New Jersey Superior Court, Chancery Division

Decided: January 9, 1952.


Hegarty, A.m.


[17 NJSuper Page 243]

The complaint of plaintiff, George D. Thomas, in his action for divorce, is based on an alleged act of adultery. In her answer defendant, Jeanne M. Thomas, admits the alleged act of adultery, but raises separate and affirmative defenses of connivance, recrimination and lack of jurisdiction in this court.

Defendant seeks to take the deposition of plaintiff; this is opposed by plaintiff essentially on the grounds that no useful purpose will be served by conducting the said examination and that its purpose is to merely harass the plaintiff and that it would violate R.S. 2:97-9 which provides:

"No husband or wife in any action or proceeding for divorce on account of adultery shall be compelled to give evidence for the other, except to prove the fact of marriage."

However, the following rules govern and control the right of the defendant to take the testimony of the plaintiff by deposition upon oral examination:

[17 NJSuper Page 244]

" Rule 3:26-1. When Depositions May be Taken.

After the commencement of the action, any party may take the testimony of any person, including a party, by deposition upon oral examination or written interrogatories for the purpose of discovery or for use as evidence in the action or for both purposes. * * *.

Rule 3:26-2. Scope of Examination.

So far as I have been able to determine there is no decided case as to the effect of R.S. 2:97-9 on the general rules governing pre-trial examinations.

Without now deciding to what extent, if any, plaintiff's deposition may be used by defendant at trial, I find that the taking of his deposition is permissible, subject, of course, to the provisions of Rule 3:30-4, and without waiver of plaintiff's right at trial to object to the use of the deposition within the terms of R.S. 2:97-9, and the provisions of Rule 3:26-4. It is clear that defendant may examine plaintiff as to the basis of his complaint, as she will be able to cross-examine him if he testifies; that is so despite her admission of the adultery as charged, in order to protect the interest of the State in the marriage.
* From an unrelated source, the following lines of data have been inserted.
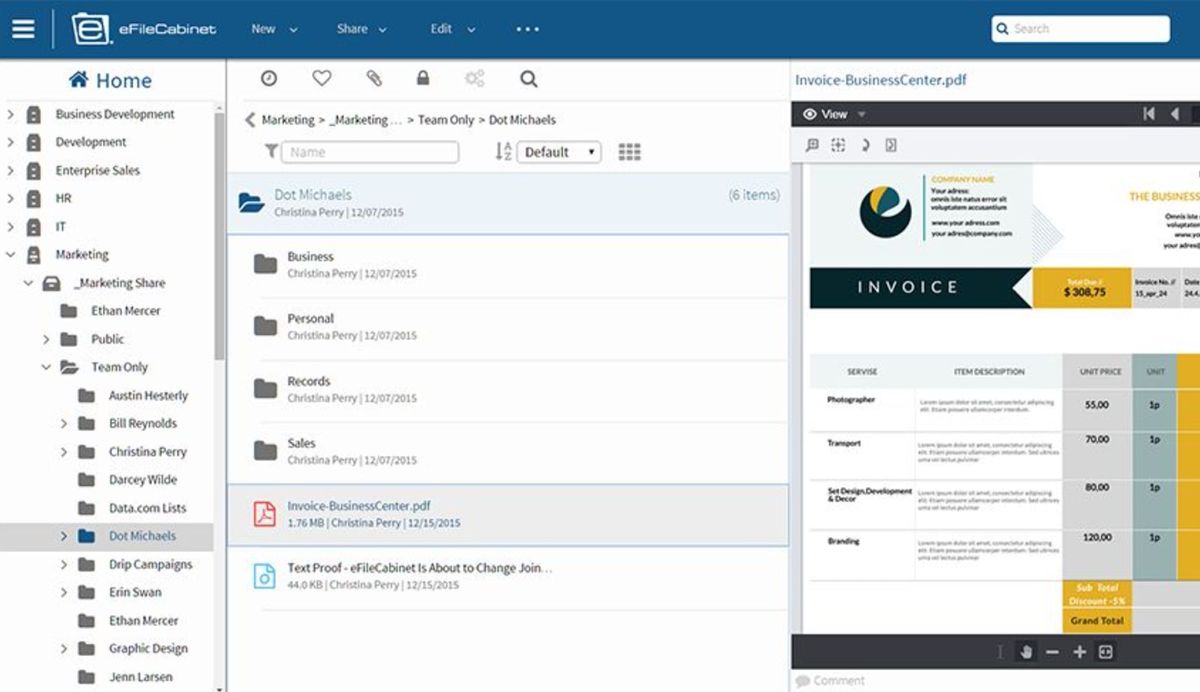Viewport: 1200px width, 692px height.
Task: Expand the Bill Reynolds folder
Action: pos(64,423)
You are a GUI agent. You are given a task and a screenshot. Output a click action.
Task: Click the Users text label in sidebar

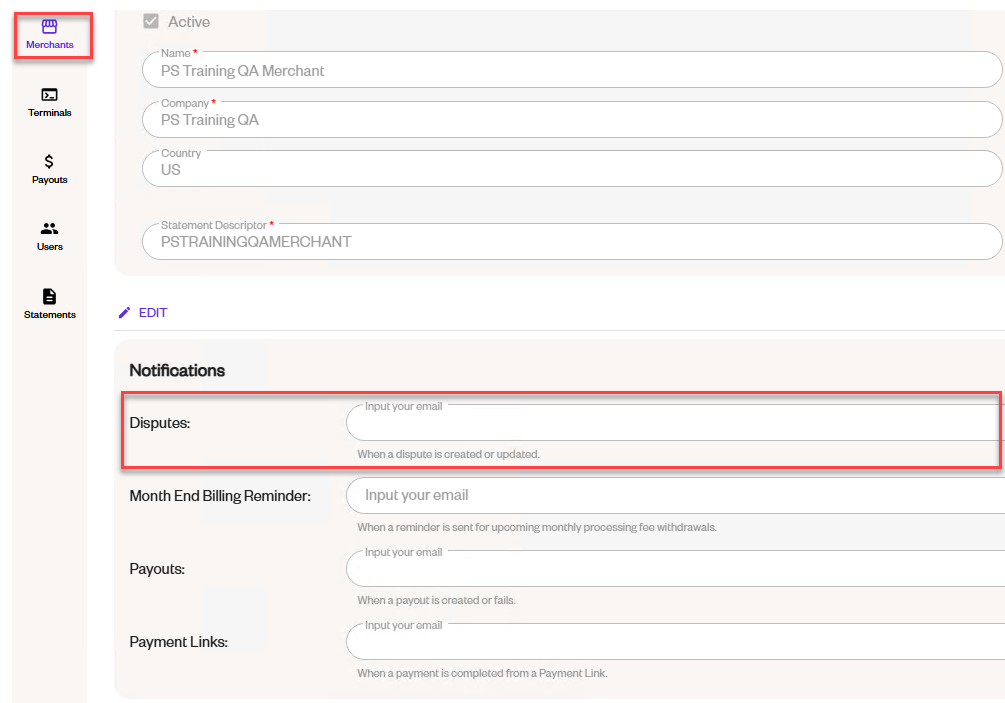(50, 247)
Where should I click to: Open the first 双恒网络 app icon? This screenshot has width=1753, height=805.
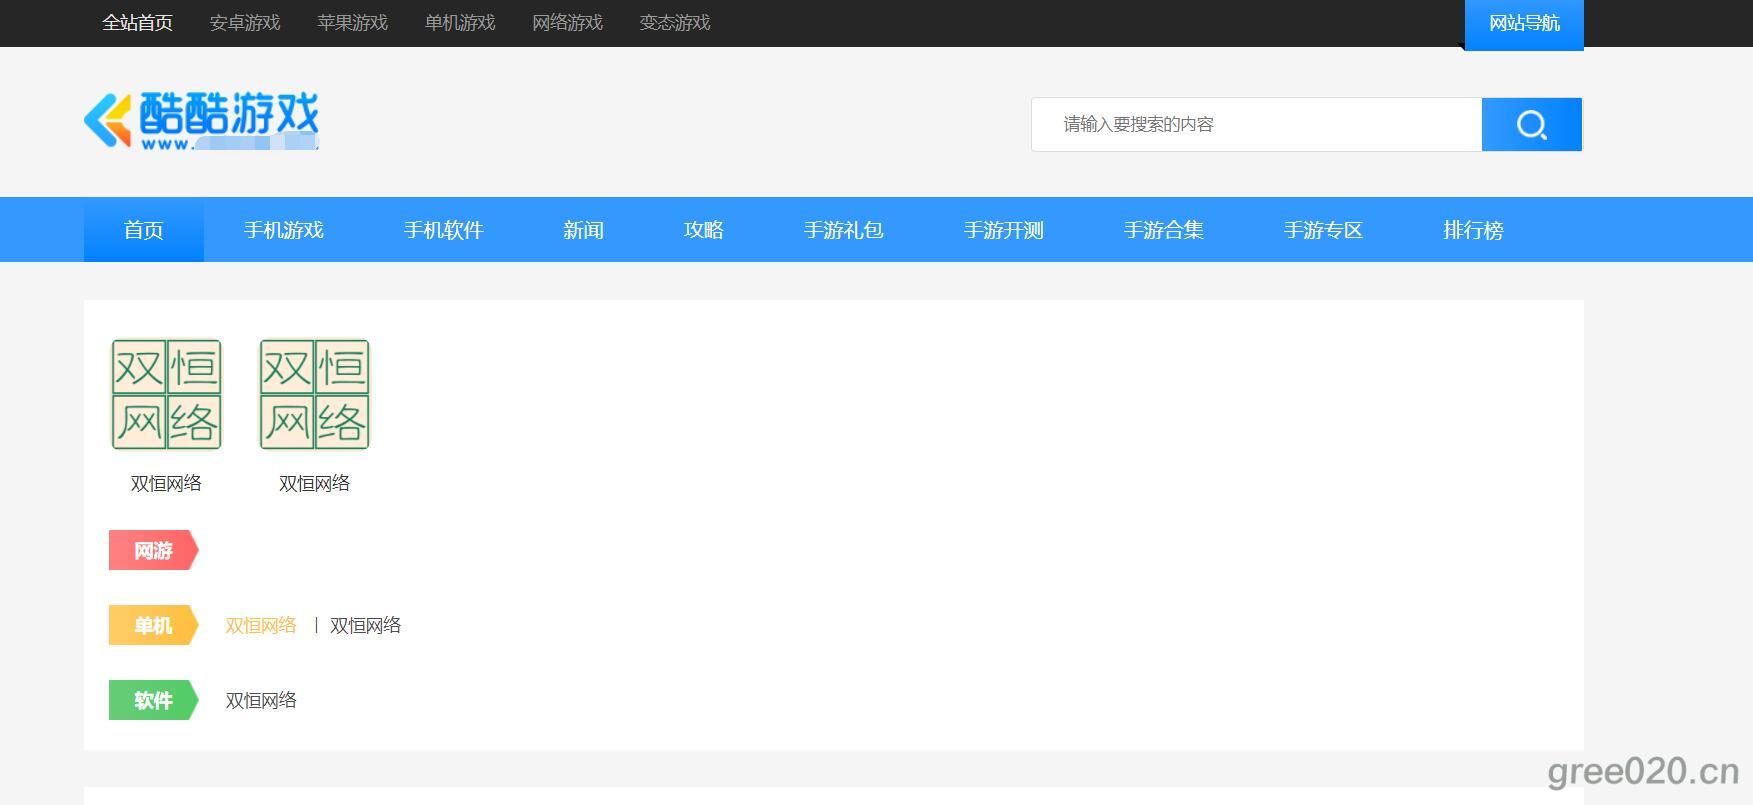click(x=166, y=395)
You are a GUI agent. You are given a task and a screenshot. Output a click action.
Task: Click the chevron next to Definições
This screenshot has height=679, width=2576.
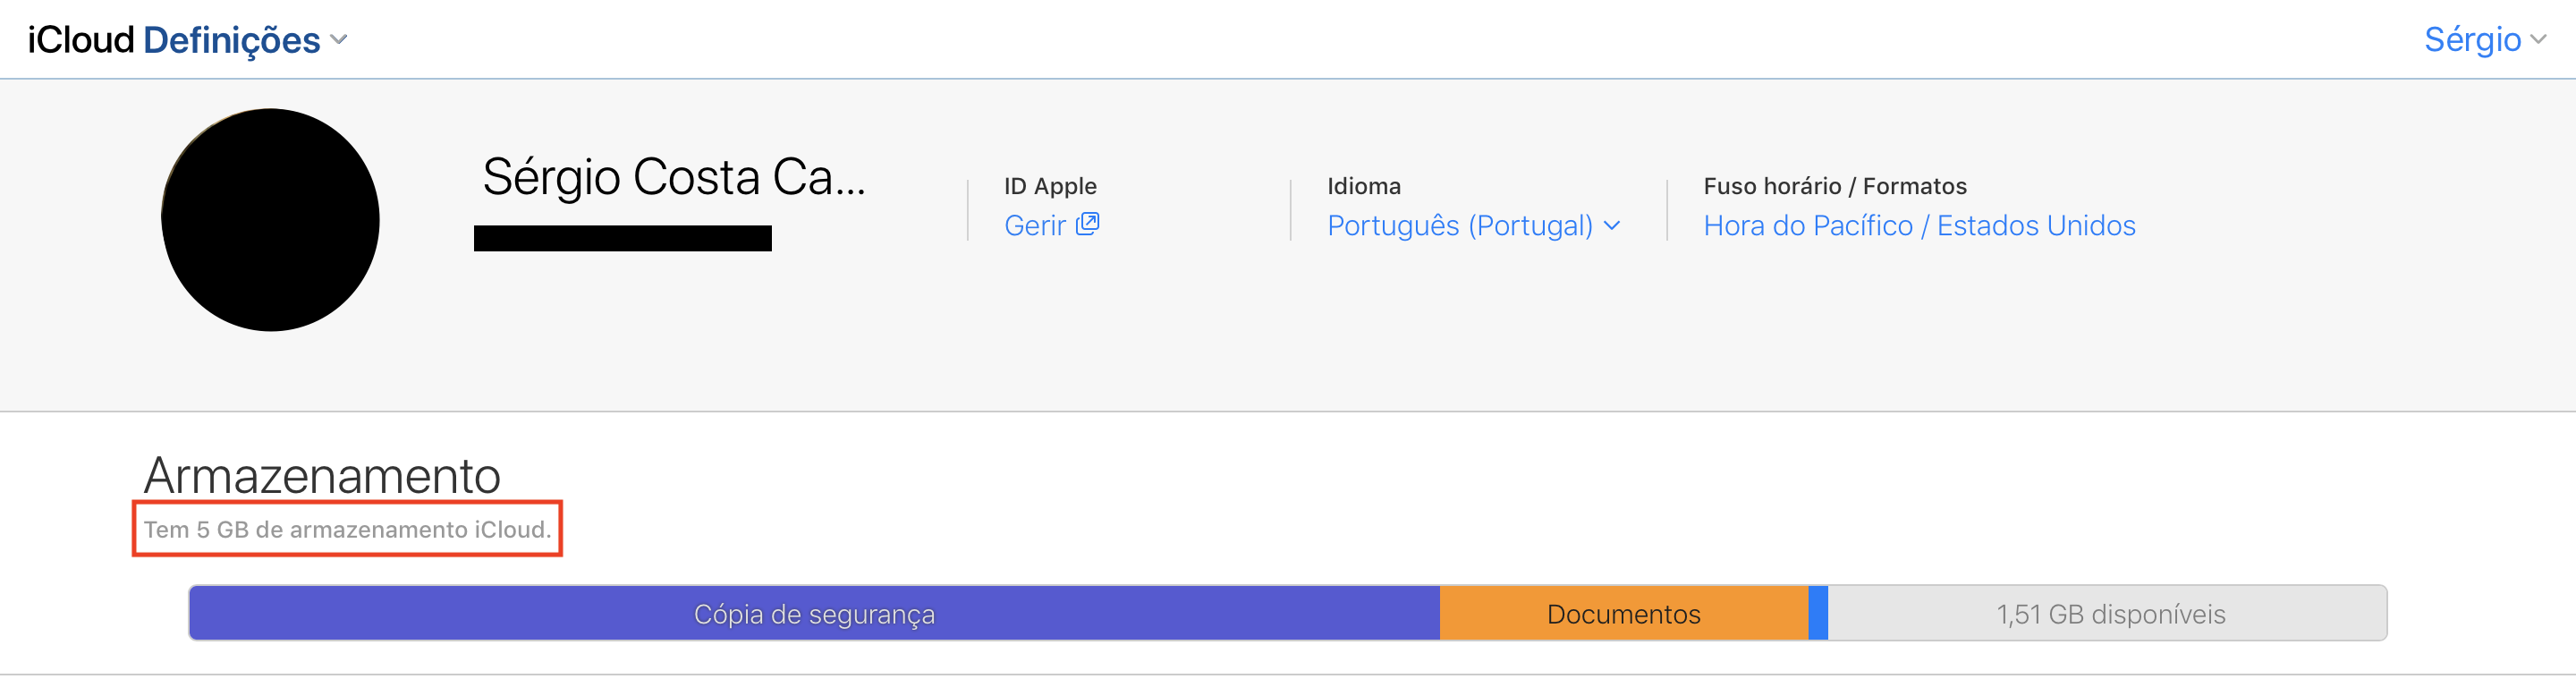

It is more doubtful, in view of the statute, R.S. 2:97-9, that she may use his deposition at trial in support of her own affirmative defenses. Nevertheless, by taking plaintiff's deposition defendant may be able to discover the identity and location of persons having knowledge of relevant facts and other leads to admissible evidence in support of her affirmative defenses.

In the circumstances I have concluded to advise an order denying plaintiff's application to quash the defendant's notice

[17 NJSuper Page 245]

of taking depositions. This finding is in accordance with the liberal view of the pre-trial deposition procedure adopted by the New Jersey courts: "Liberal procedures for discovery in preparation for trial are essential to any modern judicial system in which the search for truth in aid of justice is paramount and in which concealment and surprise are not to be tolerated." Lang v. Morgan's Home Equipment Corp. , 6 N.J. 333, 338 (1951). See also, Strecker v. Devine , 11 N.J. Super. 272, 273, 275 (Law Div. 1951).

Present form of order for advising and signing in conformity with above conclusions after the same has been submitted to attorney for plaintiff for approval.